» **Task material**:
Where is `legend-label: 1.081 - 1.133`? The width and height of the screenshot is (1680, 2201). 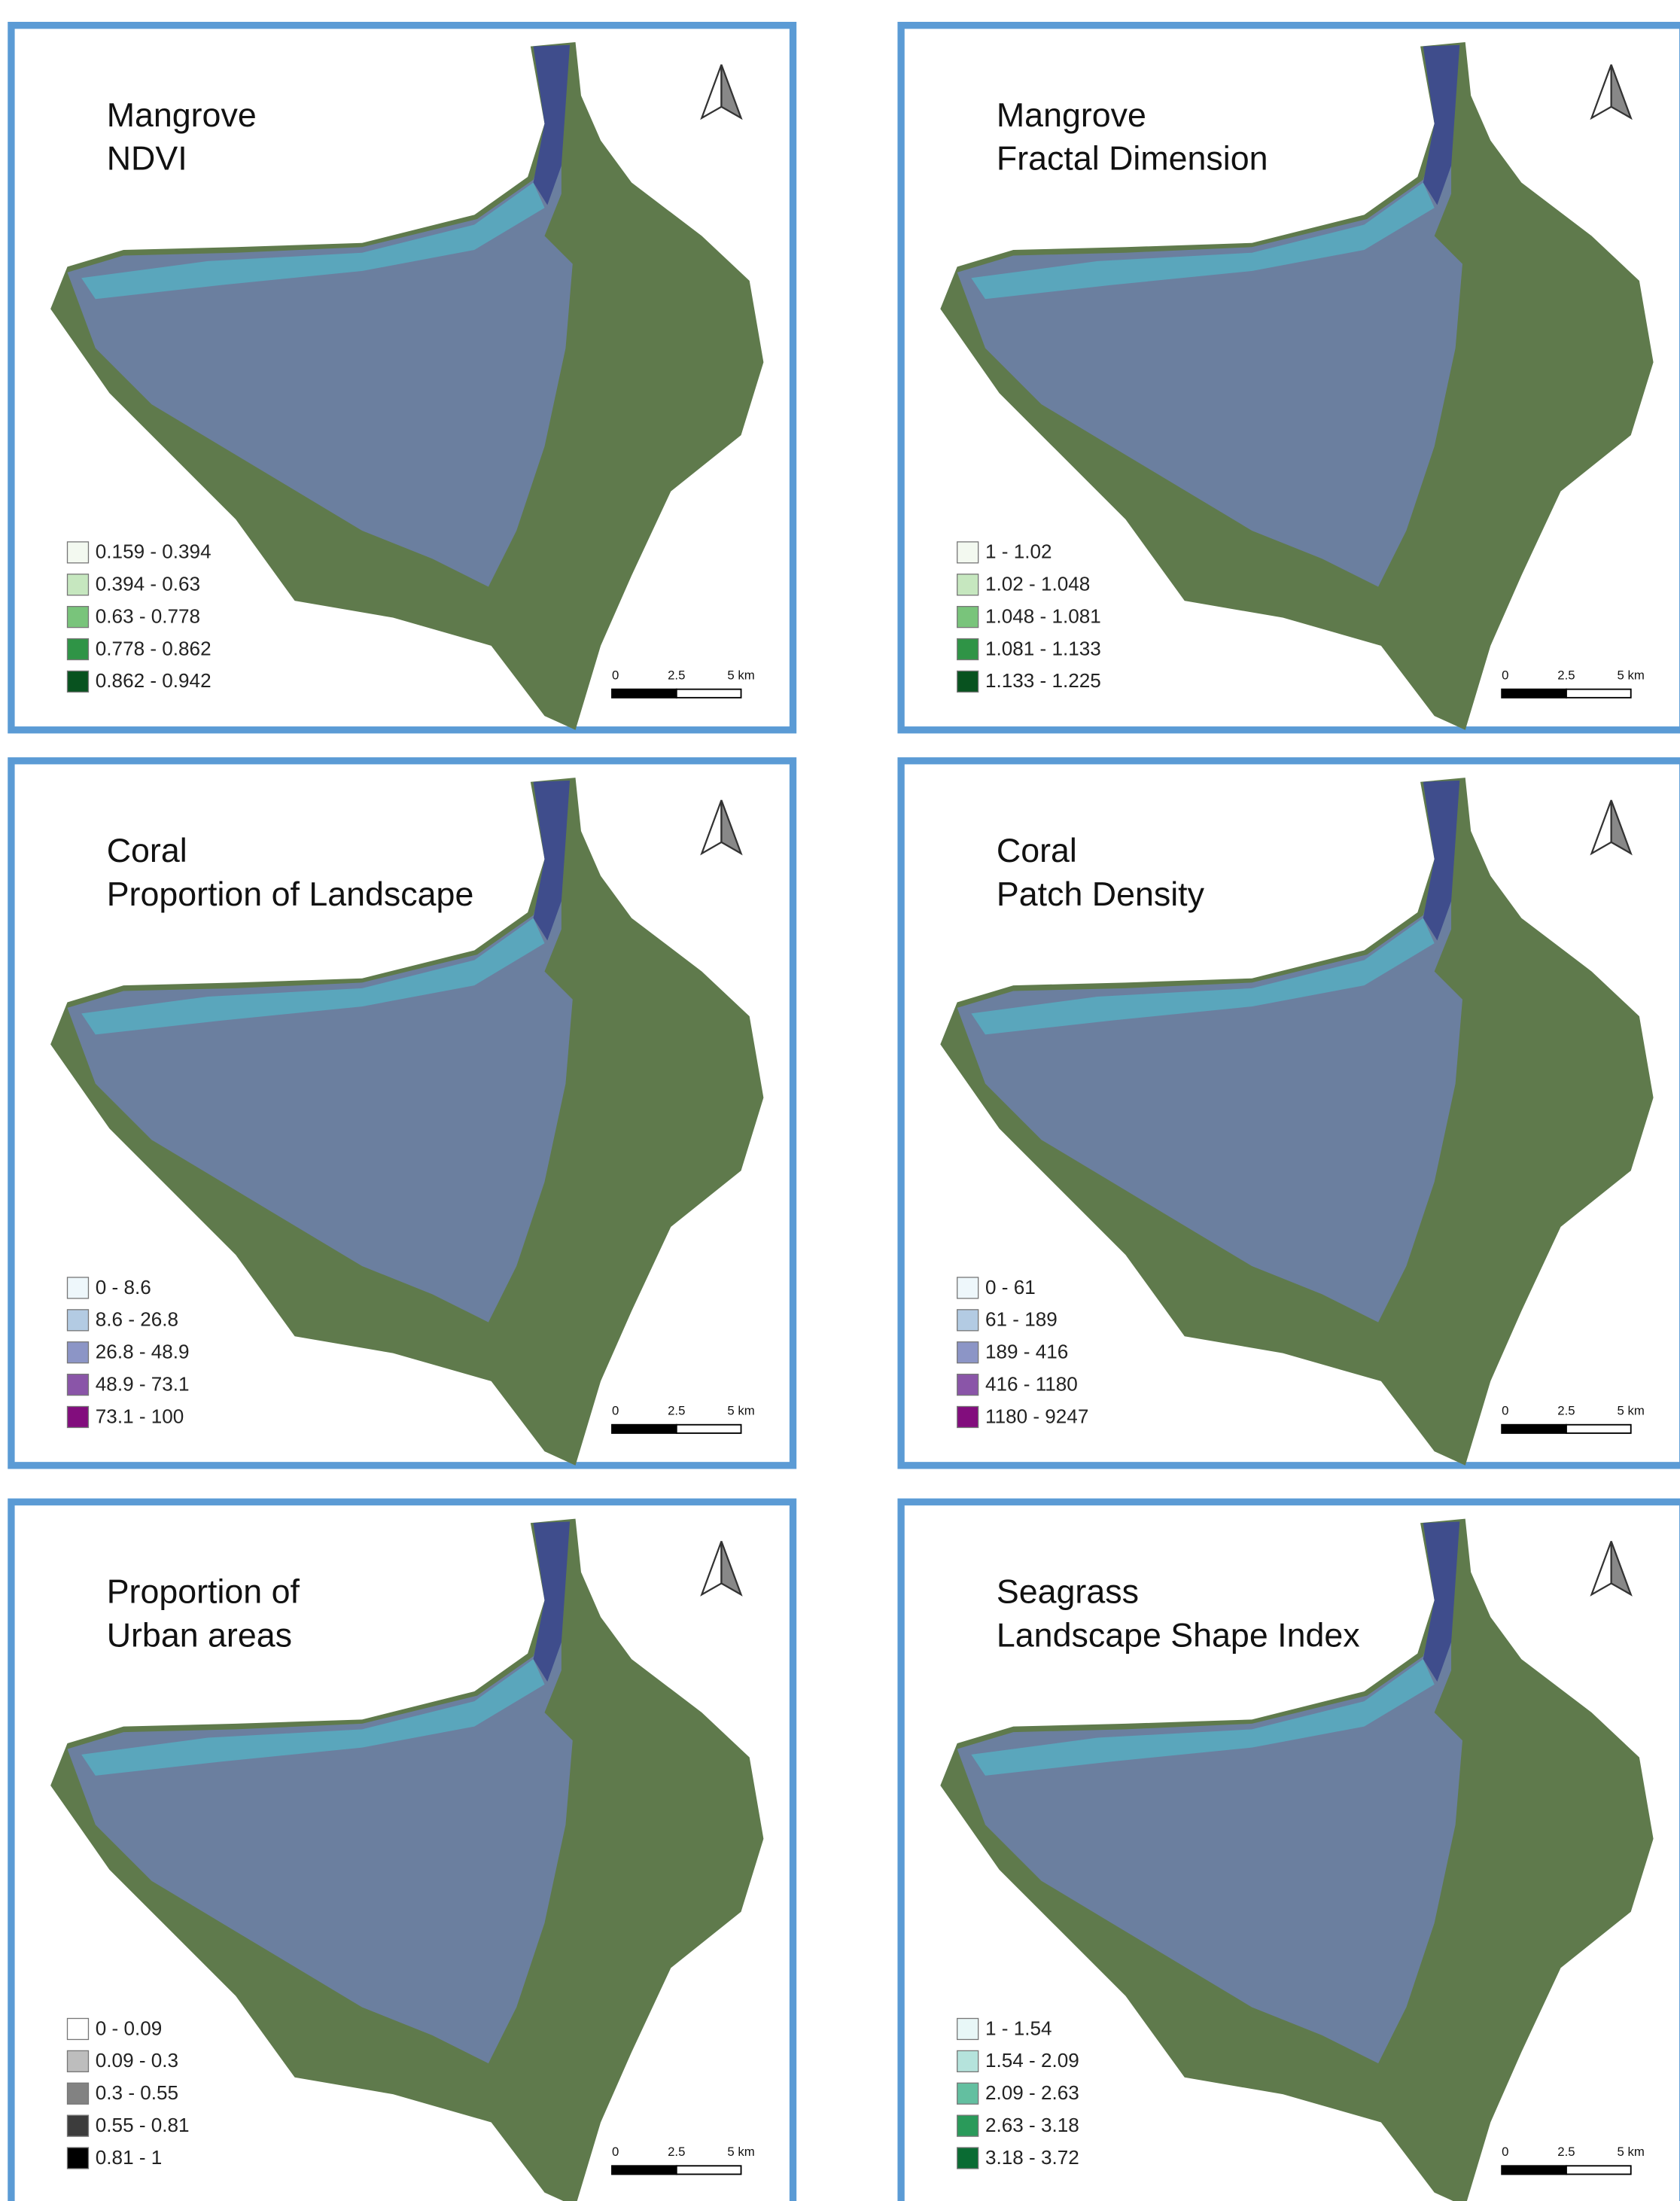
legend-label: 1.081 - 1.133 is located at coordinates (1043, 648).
* * *
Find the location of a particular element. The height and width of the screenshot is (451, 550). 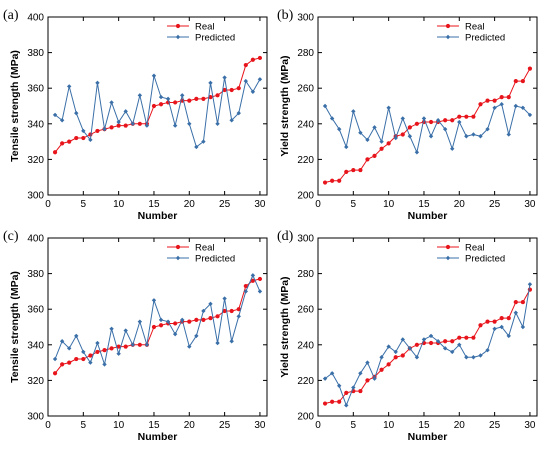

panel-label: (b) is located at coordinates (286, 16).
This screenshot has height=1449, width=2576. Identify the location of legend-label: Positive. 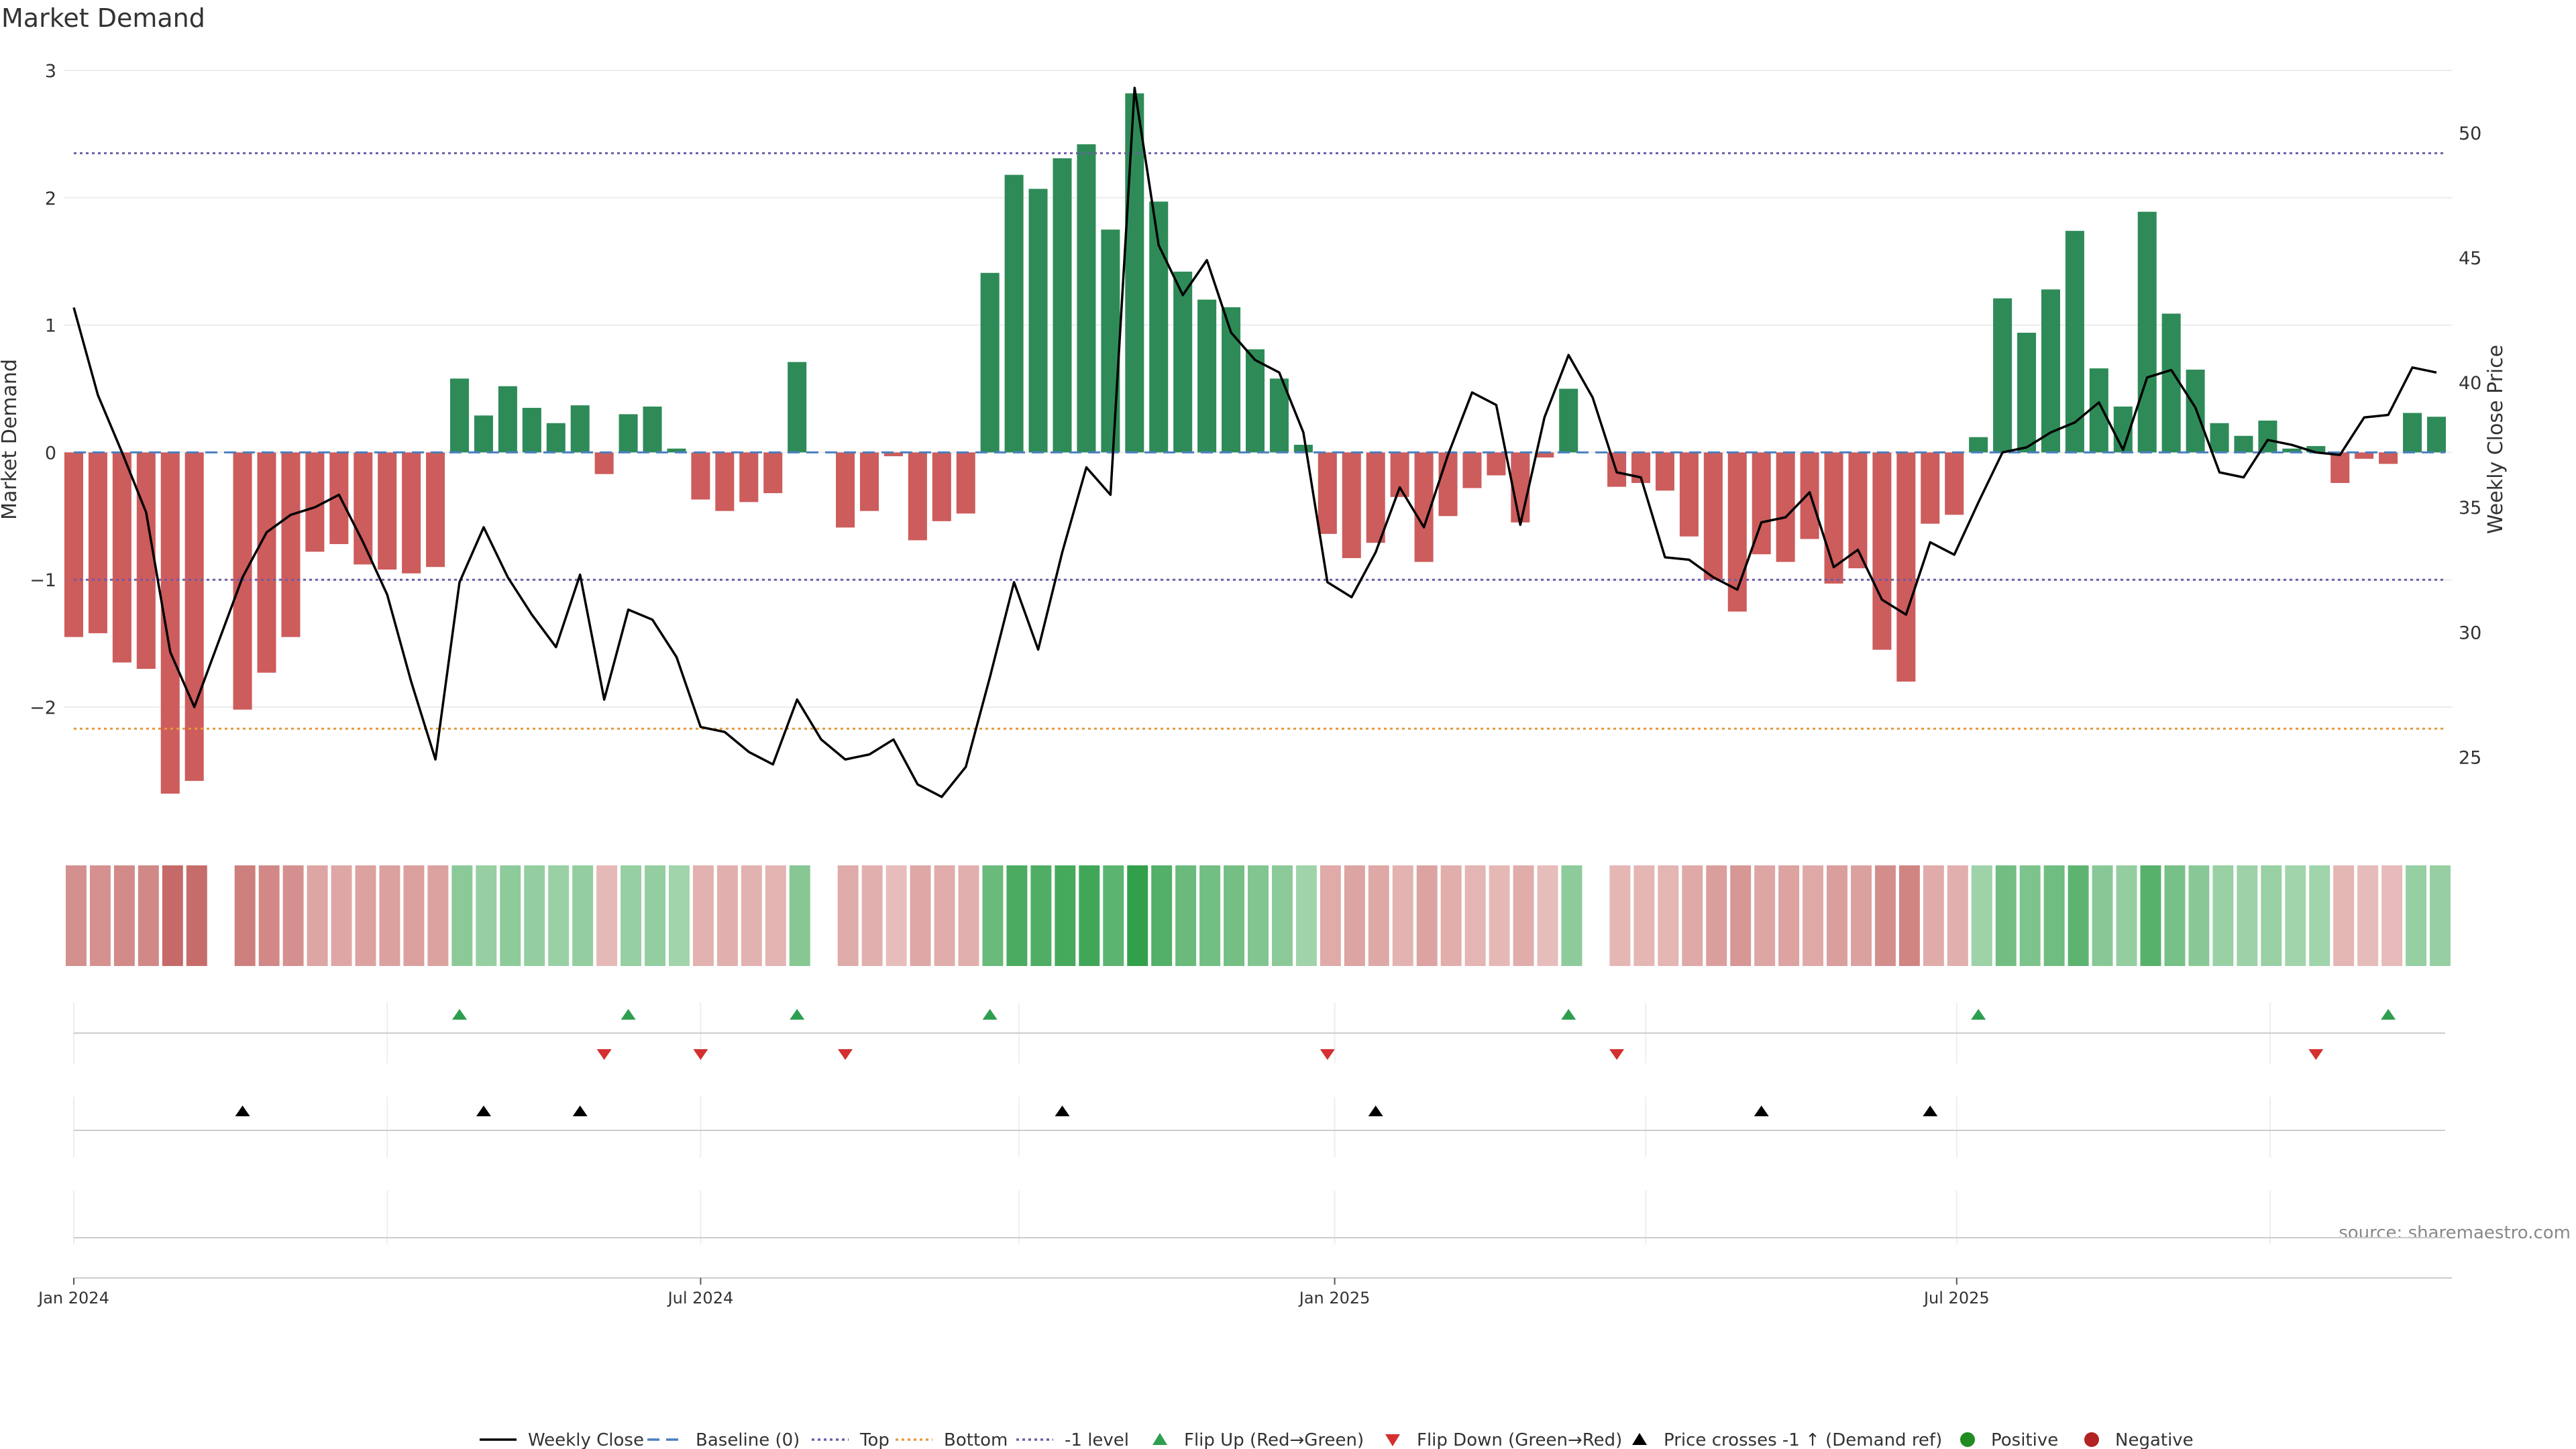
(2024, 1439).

» **The problem**: Copy the listing above word for word, beginning at the line that contains "Find the location" and stopping after the line that contains "(2024, 1439).". Leave the pictures out.

» **Result**:
Find the location of a particular element. The height and width of the screenshot is (451, 550). 

panel-label: (b) is located at coordinates (286, 16).
This screenshot has height=1449, width=2576. Identify the location of legend-label: Positive. 
(2024, 1439).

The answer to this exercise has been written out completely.